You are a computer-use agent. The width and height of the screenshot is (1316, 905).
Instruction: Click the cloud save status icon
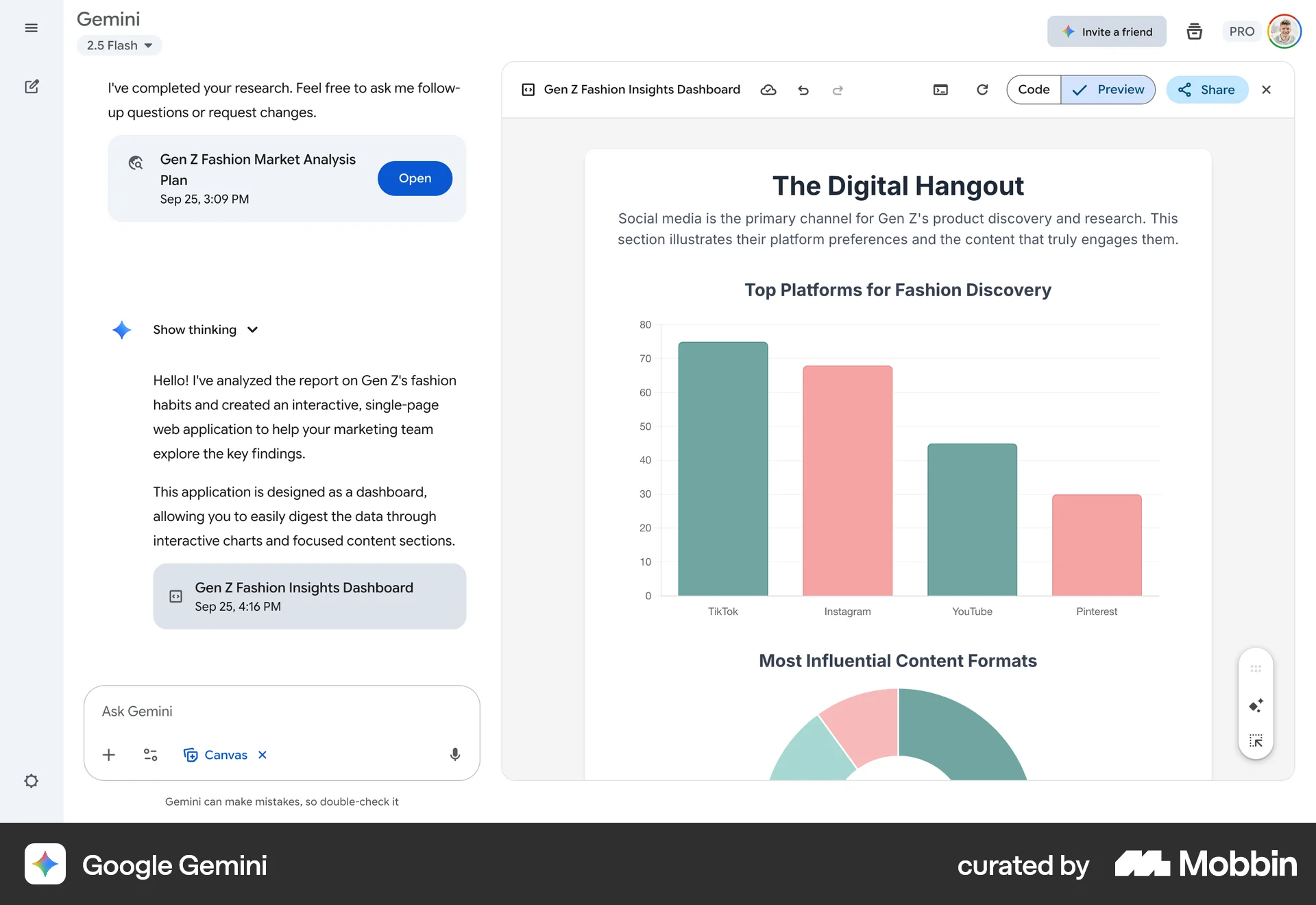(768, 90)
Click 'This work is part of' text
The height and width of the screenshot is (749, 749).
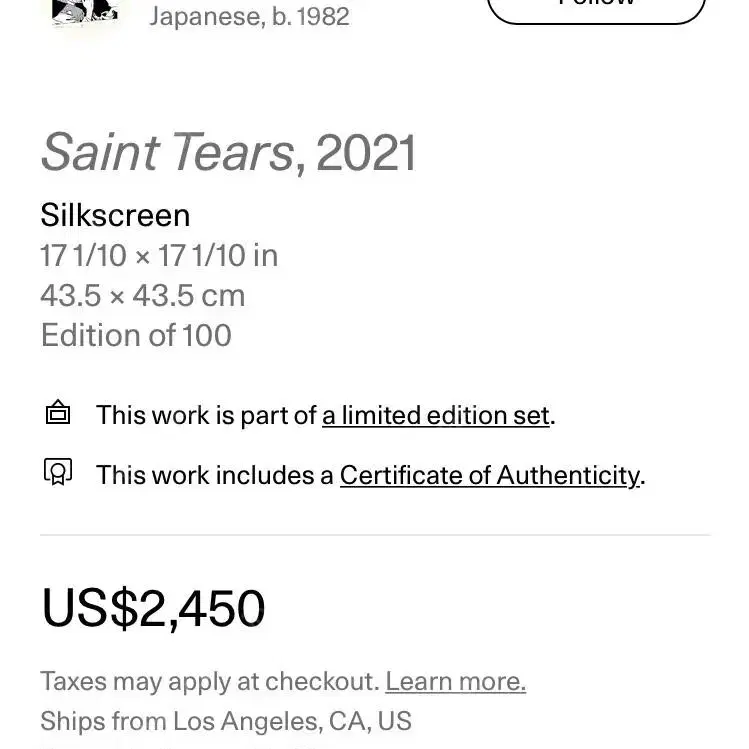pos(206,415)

* * * * * * * * *

WRITTEN EXERCISE: Repeat the rows above word for word, leaving the pictures out.

TASK SOLUTION:
You are a computer-use agent. The width and height of the screenshot is (1316, 905).
Instruction: Click the cloud save status icon
(768, 90)
Click 'This work is part of' text
The height and width of the screenshot is (749, 749).
pos(206,415)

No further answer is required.